### DIRECTIONS FOR THIS TASK
Look at each line of the records and count those with "editor" in them. Please answer with the count alone.

### MATERIAL FOR THIS EXERCISE
══════════════════════════════

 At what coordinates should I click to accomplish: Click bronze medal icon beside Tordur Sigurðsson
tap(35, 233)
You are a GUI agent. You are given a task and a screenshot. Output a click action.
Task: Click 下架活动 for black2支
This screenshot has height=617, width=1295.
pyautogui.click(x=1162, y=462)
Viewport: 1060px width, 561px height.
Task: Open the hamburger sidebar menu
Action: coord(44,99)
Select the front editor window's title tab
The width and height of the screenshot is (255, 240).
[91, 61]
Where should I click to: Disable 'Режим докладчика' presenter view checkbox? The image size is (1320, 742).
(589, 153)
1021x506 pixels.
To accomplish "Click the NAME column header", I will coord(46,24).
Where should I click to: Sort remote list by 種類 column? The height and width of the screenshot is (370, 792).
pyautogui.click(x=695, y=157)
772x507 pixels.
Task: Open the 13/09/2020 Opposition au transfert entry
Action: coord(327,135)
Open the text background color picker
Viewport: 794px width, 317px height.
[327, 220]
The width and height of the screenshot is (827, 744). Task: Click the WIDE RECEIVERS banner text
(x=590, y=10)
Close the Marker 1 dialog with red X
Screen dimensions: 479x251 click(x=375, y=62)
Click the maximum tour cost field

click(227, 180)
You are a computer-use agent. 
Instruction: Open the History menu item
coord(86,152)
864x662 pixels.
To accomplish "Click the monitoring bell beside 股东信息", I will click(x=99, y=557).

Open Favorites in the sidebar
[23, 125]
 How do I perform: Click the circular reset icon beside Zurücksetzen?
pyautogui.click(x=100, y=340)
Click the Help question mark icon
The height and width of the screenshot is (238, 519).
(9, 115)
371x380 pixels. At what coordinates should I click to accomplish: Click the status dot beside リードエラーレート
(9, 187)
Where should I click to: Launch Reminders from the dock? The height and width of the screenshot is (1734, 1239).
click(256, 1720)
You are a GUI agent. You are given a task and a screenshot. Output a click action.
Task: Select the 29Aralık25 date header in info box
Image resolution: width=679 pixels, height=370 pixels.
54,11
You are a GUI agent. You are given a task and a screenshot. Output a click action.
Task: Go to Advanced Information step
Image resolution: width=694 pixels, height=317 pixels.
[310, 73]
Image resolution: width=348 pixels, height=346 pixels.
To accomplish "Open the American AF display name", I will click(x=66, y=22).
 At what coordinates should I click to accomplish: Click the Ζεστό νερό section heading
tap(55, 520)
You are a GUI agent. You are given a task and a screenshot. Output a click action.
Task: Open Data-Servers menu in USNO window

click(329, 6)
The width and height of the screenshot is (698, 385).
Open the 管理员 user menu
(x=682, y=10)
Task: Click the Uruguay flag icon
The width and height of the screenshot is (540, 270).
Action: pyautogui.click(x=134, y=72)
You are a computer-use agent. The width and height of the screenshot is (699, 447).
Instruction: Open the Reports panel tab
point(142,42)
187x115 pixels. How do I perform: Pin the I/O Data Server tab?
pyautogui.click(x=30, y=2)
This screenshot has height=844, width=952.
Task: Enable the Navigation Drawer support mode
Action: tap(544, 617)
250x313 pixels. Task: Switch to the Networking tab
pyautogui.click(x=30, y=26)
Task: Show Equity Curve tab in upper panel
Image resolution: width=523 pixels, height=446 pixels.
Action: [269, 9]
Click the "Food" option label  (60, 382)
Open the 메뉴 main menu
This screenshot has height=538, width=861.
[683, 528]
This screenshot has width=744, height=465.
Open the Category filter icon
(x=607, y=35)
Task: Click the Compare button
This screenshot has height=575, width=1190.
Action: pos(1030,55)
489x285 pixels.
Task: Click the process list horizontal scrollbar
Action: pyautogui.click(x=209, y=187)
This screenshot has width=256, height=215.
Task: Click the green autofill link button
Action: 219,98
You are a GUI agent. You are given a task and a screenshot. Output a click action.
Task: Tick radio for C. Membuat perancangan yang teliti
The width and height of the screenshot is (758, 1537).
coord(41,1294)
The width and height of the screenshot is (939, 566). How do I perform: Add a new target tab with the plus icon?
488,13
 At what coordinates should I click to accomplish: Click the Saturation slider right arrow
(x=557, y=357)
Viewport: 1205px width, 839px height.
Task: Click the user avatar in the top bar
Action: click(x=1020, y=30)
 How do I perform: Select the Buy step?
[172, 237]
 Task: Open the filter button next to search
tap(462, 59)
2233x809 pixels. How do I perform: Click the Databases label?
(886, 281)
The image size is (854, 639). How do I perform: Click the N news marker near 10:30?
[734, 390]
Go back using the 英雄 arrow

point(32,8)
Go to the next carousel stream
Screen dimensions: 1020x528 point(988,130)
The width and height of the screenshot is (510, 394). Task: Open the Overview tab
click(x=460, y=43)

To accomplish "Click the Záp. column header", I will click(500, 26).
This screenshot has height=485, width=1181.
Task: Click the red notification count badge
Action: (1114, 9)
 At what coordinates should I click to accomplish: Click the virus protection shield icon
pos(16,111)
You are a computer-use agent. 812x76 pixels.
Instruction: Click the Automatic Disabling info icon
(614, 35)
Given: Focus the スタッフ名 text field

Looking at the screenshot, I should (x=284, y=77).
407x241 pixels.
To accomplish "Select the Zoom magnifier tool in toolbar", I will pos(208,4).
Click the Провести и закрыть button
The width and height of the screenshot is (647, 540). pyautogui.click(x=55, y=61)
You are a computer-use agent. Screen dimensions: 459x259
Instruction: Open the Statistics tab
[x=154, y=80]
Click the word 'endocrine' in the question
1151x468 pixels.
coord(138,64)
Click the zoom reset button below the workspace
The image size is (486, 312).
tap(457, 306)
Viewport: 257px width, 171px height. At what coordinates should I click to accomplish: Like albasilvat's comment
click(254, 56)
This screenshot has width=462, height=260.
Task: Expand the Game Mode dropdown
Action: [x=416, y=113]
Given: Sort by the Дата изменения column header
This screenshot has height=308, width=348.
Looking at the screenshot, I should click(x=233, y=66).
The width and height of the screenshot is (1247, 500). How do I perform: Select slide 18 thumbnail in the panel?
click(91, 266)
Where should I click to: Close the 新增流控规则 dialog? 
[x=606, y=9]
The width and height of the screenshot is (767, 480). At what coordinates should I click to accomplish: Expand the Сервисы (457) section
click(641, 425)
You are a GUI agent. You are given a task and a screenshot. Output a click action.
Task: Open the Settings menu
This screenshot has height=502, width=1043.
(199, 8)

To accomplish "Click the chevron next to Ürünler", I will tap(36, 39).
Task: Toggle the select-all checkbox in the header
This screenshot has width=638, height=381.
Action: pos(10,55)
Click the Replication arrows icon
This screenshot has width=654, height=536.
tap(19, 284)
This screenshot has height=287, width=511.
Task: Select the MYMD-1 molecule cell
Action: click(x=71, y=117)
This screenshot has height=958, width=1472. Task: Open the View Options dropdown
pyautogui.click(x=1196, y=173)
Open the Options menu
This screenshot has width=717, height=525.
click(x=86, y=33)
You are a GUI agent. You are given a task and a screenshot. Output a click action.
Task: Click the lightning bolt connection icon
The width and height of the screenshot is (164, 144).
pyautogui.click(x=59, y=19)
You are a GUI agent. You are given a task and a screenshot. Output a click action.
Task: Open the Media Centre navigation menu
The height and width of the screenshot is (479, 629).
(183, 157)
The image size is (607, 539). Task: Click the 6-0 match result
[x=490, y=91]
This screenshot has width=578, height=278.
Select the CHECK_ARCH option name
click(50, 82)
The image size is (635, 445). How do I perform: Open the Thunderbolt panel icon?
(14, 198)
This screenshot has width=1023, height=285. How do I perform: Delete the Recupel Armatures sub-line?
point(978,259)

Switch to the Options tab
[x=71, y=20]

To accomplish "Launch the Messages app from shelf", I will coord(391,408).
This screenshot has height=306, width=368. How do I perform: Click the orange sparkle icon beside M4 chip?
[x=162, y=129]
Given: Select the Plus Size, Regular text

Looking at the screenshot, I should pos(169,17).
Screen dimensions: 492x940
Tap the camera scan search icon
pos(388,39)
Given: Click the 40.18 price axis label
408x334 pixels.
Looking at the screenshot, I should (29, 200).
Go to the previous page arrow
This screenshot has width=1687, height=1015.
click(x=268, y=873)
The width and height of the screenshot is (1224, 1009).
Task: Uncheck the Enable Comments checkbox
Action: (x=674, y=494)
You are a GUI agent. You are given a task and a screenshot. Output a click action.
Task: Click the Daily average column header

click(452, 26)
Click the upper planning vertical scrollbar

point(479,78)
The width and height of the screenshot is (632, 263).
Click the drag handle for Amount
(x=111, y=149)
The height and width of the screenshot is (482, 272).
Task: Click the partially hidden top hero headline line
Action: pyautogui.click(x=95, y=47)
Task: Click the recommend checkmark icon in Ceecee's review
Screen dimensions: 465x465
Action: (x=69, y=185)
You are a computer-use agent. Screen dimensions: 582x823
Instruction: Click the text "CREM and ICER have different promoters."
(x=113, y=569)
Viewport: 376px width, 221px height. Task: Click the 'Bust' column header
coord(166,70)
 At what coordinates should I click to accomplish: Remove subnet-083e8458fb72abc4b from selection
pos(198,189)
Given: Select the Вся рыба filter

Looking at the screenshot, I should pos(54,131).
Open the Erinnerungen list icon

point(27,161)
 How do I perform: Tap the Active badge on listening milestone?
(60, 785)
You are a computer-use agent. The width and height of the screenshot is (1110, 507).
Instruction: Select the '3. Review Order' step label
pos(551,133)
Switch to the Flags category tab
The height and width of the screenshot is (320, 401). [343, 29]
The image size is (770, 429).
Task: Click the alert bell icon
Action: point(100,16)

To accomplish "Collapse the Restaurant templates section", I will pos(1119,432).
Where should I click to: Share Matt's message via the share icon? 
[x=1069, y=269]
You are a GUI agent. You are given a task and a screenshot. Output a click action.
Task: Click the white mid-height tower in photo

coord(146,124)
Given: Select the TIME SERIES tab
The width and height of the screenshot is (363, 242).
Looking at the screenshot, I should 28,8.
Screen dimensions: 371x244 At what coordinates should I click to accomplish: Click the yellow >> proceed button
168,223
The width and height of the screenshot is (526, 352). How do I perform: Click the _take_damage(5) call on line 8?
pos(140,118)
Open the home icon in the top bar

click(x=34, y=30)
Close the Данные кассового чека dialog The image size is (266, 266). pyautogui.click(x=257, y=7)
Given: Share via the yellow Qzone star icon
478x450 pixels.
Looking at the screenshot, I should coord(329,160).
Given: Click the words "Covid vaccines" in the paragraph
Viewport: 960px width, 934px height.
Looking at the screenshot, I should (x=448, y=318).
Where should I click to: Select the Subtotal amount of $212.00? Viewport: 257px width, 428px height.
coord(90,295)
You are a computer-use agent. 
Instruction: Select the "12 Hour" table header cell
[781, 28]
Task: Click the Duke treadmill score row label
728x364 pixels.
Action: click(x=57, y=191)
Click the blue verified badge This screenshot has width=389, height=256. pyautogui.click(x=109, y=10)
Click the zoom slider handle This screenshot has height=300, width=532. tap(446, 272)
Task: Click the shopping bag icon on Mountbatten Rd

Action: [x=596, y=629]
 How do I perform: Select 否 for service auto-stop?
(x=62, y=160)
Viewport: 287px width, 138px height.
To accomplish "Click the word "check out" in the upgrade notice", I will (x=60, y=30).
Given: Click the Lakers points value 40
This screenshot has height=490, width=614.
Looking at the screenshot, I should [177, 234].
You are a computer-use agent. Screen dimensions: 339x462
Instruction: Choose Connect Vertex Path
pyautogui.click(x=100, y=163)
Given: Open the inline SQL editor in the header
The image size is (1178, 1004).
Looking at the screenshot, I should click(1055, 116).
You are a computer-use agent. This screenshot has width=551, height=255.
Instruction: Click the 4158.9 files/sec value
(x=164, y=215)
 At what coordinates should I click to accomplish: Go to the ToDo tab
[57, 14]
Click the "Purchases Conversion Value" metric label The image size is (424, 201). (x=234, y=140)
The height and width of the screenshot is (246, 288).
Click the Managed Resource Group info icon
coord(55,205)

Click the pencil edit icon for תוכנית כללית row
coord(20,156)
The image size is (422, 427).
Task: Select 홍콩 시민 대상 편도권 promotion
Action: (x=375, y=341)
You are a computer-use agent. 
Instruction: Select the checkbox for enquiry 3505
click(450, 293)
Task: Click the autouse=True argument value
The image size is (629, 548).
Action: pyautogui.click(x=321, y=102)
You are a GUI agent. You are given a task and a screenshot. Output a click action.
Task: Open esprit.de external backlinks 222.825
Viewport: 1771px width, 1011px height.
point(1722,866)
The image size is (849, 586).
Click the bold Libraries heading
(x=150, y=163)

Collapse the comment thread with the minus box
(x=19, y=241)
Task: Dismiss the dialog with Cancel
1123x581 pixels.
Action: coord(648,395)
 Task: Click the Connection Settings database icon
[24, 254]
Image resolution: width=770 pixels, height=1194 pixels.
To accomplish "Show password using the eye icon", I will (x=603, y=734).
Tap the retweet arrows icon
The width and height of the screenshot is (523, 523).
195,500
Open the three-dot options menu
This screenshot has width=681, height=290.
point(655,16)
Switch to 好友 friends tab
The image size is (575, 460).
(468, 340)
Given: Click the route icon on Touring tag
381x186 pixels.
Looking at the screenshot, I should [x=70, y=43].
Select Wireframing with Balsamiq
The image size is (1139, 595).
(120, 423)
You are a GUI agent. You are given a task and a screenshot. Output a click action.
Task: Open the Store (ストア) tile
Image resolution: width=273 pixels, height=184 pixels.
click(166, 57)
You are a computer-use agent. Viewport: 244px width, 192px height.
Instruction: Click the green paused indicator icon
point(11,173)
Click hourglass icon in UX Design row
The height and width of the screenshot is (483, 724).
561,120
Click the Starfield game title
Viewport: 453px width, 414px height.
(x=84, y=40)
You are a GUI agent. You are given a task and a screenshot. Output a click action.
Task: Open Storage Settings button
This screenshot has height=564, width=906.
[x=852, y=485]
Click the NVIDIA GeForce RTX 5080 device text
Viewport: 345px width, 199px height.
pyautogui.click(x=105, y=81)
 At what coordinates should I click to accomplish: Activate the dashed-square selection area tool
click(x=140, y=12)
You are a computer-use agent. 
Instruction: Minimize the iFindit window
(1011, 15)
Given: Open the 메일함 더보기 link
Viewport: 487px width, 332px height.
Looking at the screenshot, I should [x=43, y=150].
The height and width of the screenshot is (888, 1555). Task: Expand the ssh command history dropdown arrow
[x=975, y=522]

══════════════════════════════

### RESULT OF THIS EXERCISE
2